The Tinkling Spring Presbyterian Church, is a Presbyterian church founded in 1740, and is the oldest Presbyterian congregation in the Valley of Virginia (the Shenandoah Valley).  Its historic building is listed on the National Register of Historic Places (NRHP).

The church's first building was a log structure built during 1742–1748. Much of the cost of the original meeting house was underwritten by Colonel James Patton. It took nearly three years to finish, with some controversy between Patton and his uncle John Lewis over where it was to be located.
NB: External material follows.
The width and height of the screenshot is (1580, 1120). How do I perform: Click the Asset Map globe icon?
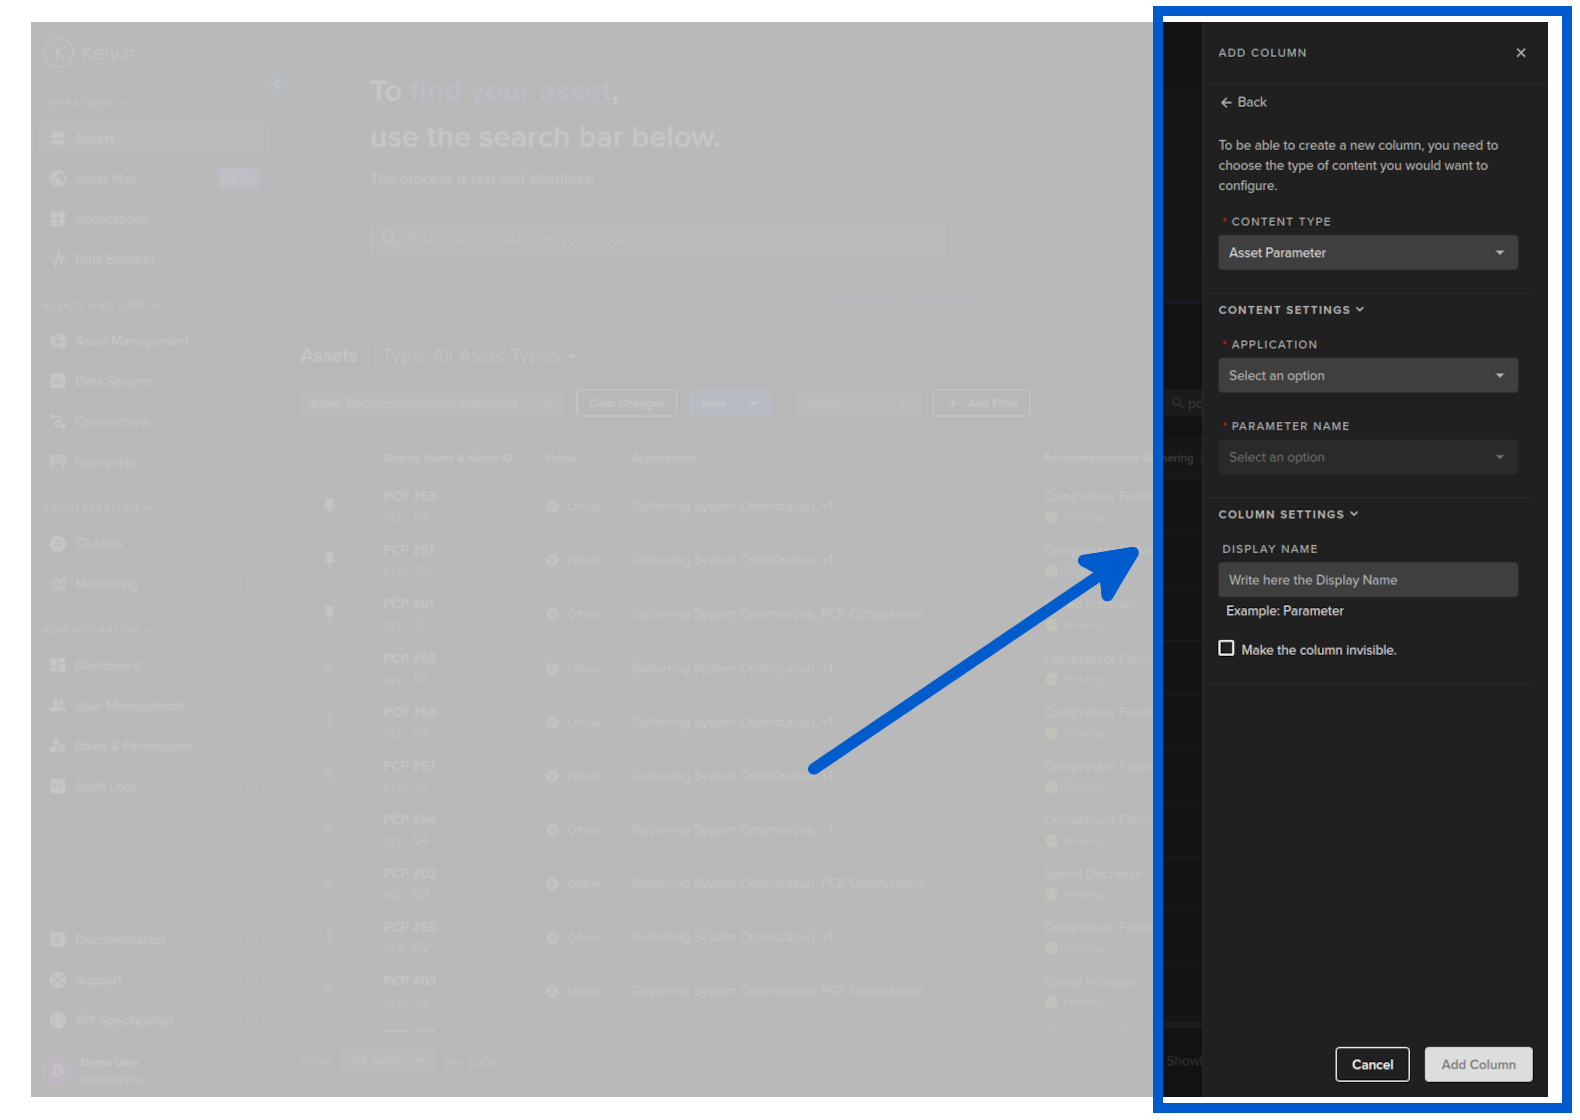point(58,179)
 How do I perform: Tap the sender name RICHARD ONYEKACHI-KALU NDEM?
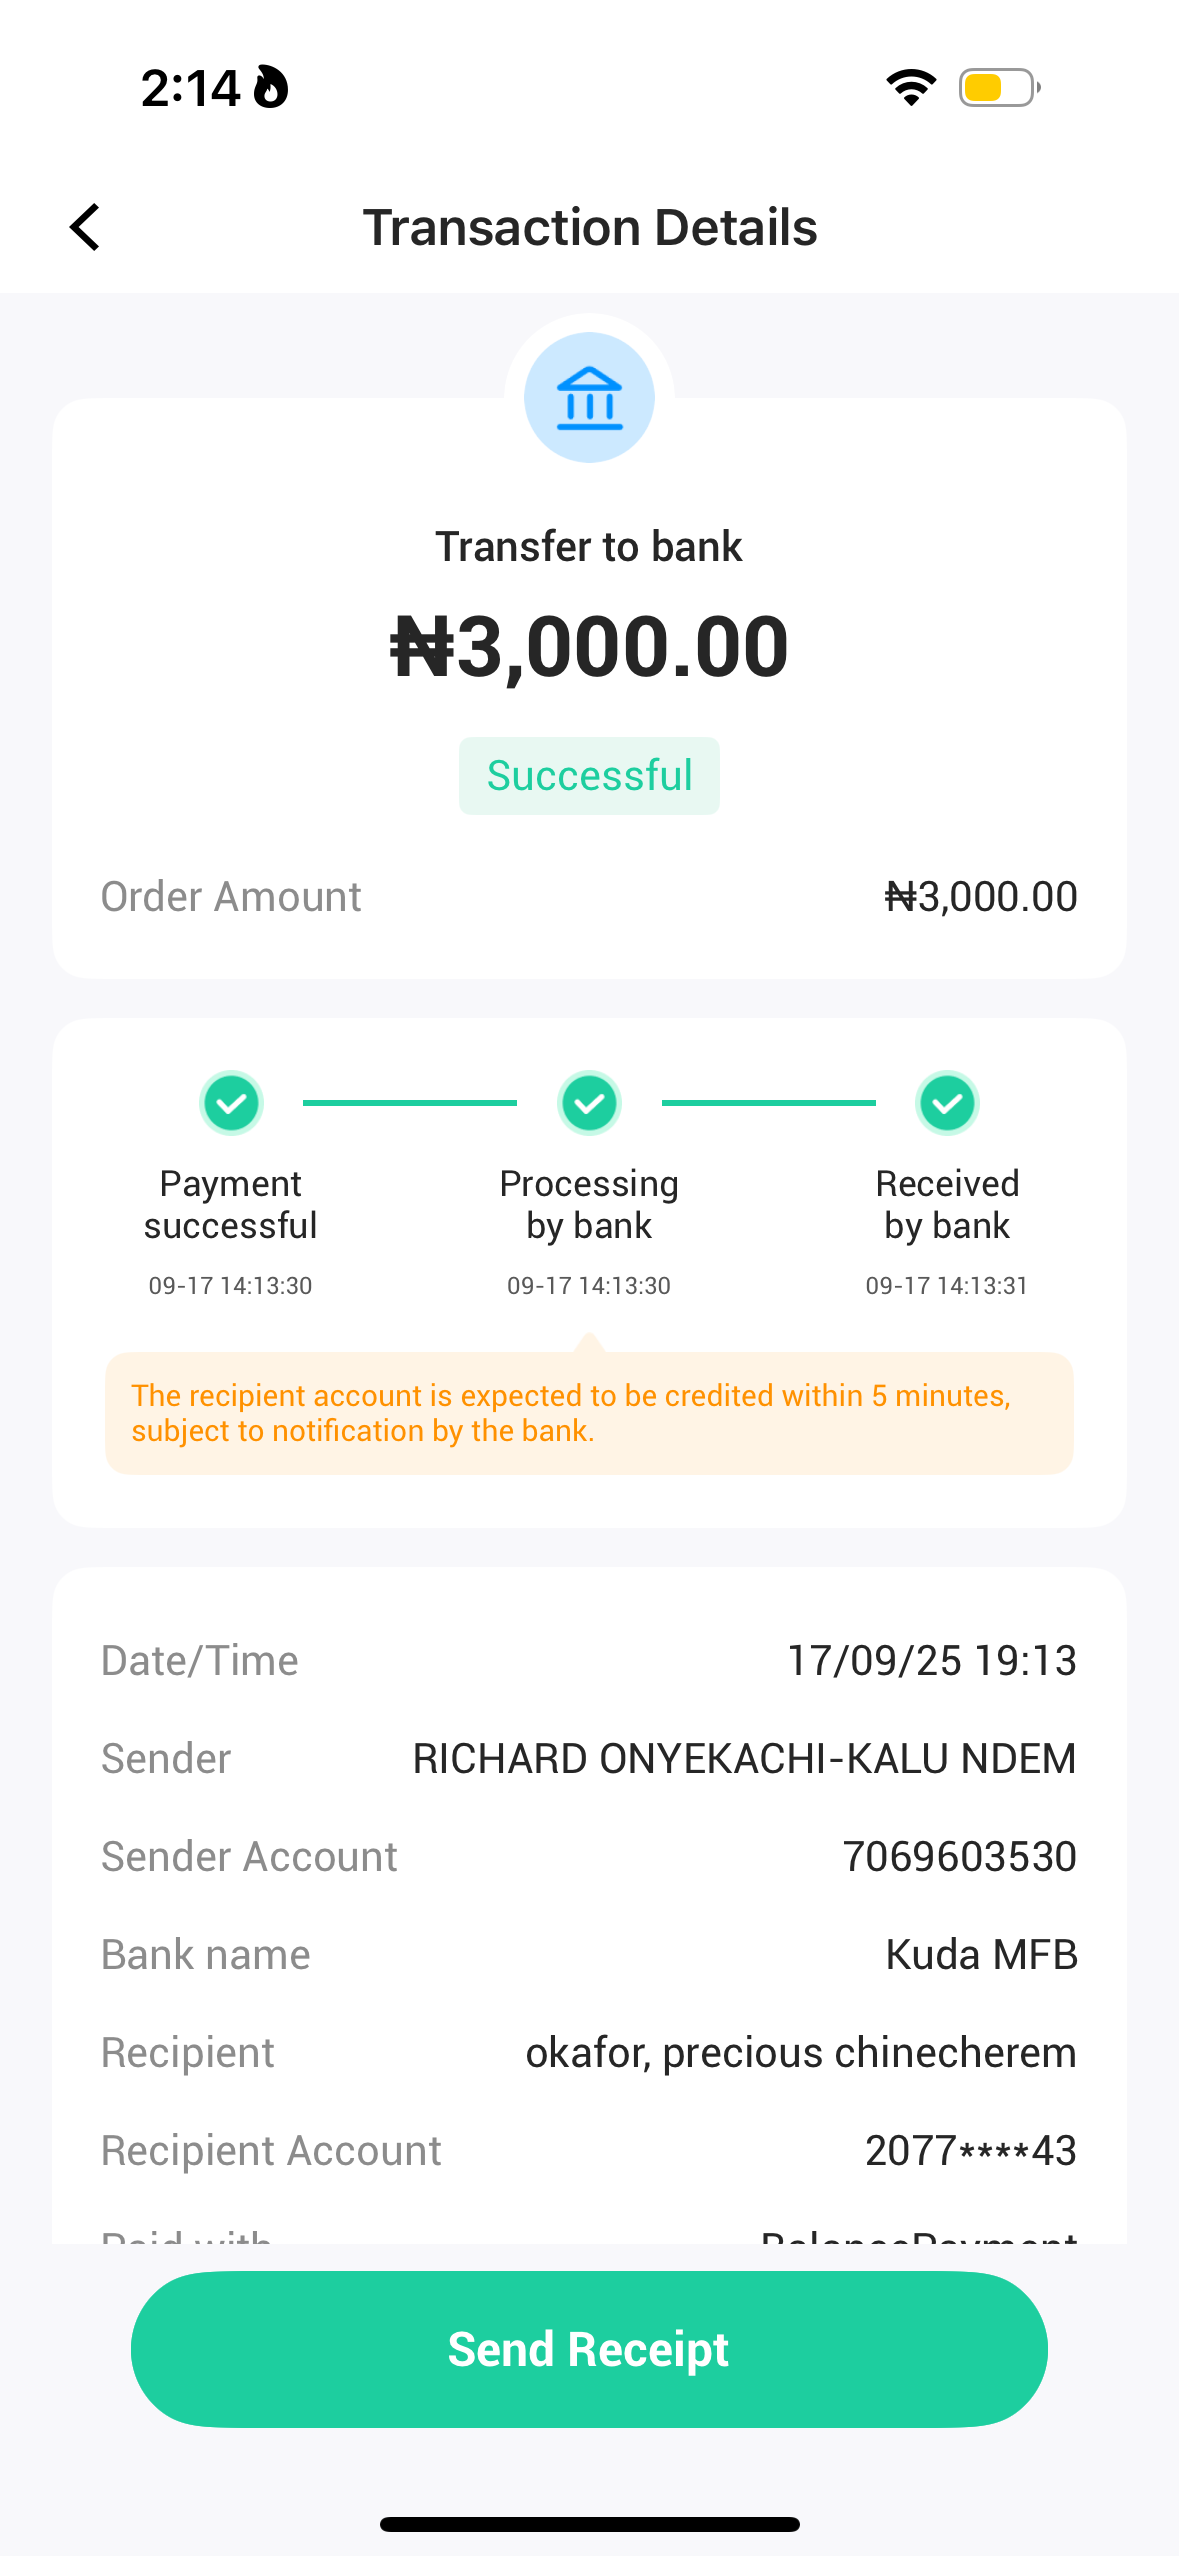click(744, 1758)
The first service was held there on 14 April 1745, when the Reverend John Craig wrote: "This being the first day we meet at the contentious meeting-house, about half-built." The log structure was replaced by a stone building in 1790.  Its 1850 Greek Revival building is its third building, and is significant architecturally for being designed by Robert Lewis Dabney who served as pastor there from 1852–1857.  This Greek Revival building, along with two other churches designed by Dabney, is credited with influencing ecclesiastical architecture in Virginia.  Dabney designed at least two other NRHP-listed churches, Briery Church, in Briery, Virginia, and New Providence Presbyterian Church, near Brownsburg, Virginia.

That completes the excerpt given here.